Book Update No.7

Idle_Eye_postcard_web

500 beautiful postcards printed onto 350gsm uncoated matt card coming tomorrow. All artists involved listed with the posts they have already done and contact details. Again, my sincere thanks to Ursula McLaughlin for making these happen. If we hit our target, the second half goes into production and we’re looking at September for the print run. Everyone who pledges, however much, will be listed in the acknowledgements and will be a part of something quite unique. You know what to do x

Idle Eye 161 : The Rhinoceros

In what has become more French farce than reality, everyday objects have conspired against the launch of Amateur of Life and Death in a way I could not possibly have conceived. If I could only stand back and laugh (and maybe I will sometime in the future), perhaps I’d get some kind of perspective.
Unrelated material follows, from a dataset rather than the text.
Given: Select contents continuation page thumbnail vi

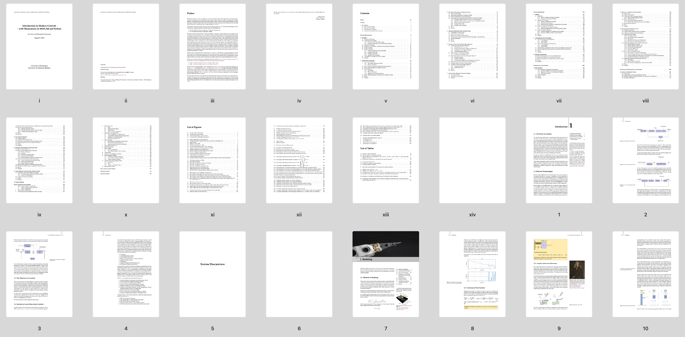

But when you’re living through an implausible nightmare, the absurdities get so polarised you just can’t help but take them personally. I’ll try to boil it down. Firstly, the iMac went haywire. Right at the point I was editing in the last bit of footage for the Kickstarter promo, the screen strobed at me like an Eighties disco and then presented ugly green vertical stripes across everything I tried to do. At which point, I lost it:

Me:  Not now, bubba, not now.

iMac:  PARTAYYY!!!

Me:  Listen. We’ve known each other for almost four years. I dust you, I defrag you, I clear out that ugly crap you accumulate on a regular basis and all that I’m asking is that you work with me for the next four weeks. It’s important. It’s why I bought you in the first place. Now is not the time. Capiche?

iMac:  PARTAYYY!!!

Me:  No. Not Partayyy!!!  You can go wild after this is all through. But not now. I’m trying to do something that really matters to me. In fact, the rest of my life hinges on it. So just play ball or you’re out with the recycling.

iMac:  PARTAYYY!!!

Then my shaver packed in; I ordered another. My watch stopped dead; one of those Russian ones that pride themselves on longevity in the field of conflict suddenly went AWOL. I took it off, and as I did, two of the lights in the living room blew for no reason at all. I turned them out at the dimmer and then, I kid you not, our lavatory started to overflow. I knew something was up because the flat below had just started building work and they’d been crashing about for God knows how long, but when water starts pissing its way into your hallway, words have to be said. Next up, two builders appeared:

Builder 1:  Awright, mate? Sorry about that, didn’t know youze was on the same ring.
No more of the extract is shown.